Ne dico due: lo scudetto con la Lube Macerata perché inaspettato ma soprattutto la vittoria dello scudetto a Trento, con il Volley Trentino nel 2013 perché è arrivata dopo il periodo della malattia.
Parliamo di quel periodo, come hai scoperto di avere un tumore?
All’improvviso, una mattina ho iniziato a sentirmi poco bene, ho fatto varie analisi e abbiamo scoperto che c’era quel linfoma che si era fatto largo all’interno del mio corpo. E’ stato un trauma molto grande: a 32 anni, quando sei al top della carriera, fatichi ad immaginare di dover affrontare qualcosa del genere.

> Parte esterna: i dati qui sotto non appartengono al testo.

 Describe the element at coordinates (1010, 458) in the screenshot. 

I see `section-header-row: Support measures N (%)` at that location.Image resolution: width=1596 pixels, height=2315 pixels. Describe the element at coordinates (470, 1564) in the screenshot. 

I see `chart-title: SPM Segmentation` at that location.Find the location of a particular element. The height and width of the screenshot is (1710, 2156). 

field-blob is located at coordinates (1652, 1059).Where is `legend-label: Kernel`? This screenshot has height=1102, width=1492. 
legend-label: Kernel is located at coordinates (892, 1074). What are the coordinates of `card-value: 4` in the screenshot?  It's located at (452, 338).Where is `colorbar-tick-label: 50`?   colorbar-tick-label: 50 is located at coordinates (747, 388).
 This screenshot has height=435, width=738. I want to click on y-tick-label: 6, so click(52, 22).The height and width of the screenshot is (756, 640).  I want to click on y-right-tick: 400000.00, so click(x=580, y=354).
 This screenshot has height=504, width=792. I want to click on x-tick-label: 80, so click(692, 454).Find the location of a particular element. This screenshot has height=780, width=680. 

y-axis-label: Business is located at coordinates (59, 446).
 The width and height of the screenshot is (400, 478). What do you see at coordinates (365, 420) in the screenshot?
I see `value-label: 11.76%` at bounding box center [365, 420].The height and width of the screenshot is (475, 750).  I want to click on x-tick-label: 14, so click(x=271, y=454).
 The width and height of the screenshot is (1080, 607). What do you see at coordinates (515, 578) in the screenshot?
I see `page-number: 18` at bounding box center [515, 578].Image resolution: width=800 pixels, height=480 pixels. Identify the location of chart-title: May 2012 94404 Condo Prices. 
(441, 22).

Passato l’iniziale momento di difficoltà ho cercato di rimboccarmi le maniche e di fare squadra con le persone che si trovavano attorno a me e ho cercato di affrontarla al meglio che potevo.
In questo caso non solo sei guarito ma sei tornato anche a giocare…
Sì, la cosa più importante è stata quella di tornare a stare bene, poi quella di aver avuto l’opportunità di tornare a giocare ad alto livello perché non avevo subito interventi gravi: una volta superati gli effetti tossici della chemioterapia ho potuto ricominciare ad allenarmi ad alto livello e tornare a vincere.
Il passo successivo è stato quello di aver fondato un’associazione…
Da sei anni lavoriamo sostenendo la lotta contro il cancro: è nata dalla volontà di mia moglie e mia per restituire un po’ del bene che abbiamo ricevuto.
Ti senti un esempio?
No, me lo dicono in molti e non nascondo che è bello sentirselo dire però sinceramente spero solo di essere uno spunto di riflessione per i ragazzi. Racconto una storia vera: è un modo per dire che tutti possono avere delle difficoltà ma rimanendo uniti dalle difficoltà possono nascere delle opportunità.
La fede di ha aiuto?
Tanto, ci sono stati alcuni giorni più drammatici e difficili di altri e la fede in Dio assieme alla preghiera mi hanno aiutato a sentirmi meno solo.
Cosa fai adesso?
Oggi lavoro come manager in una multinazionale, un’agenzia per il lavoro: gestiamo risorse e io lavoro nell’abito della formazione, attraverso la metafora dello sport cerco di motivare le persone.
E la pallavolo?
Sono rimasto tifoso, vado a vedere le partite dei miei ex compagni.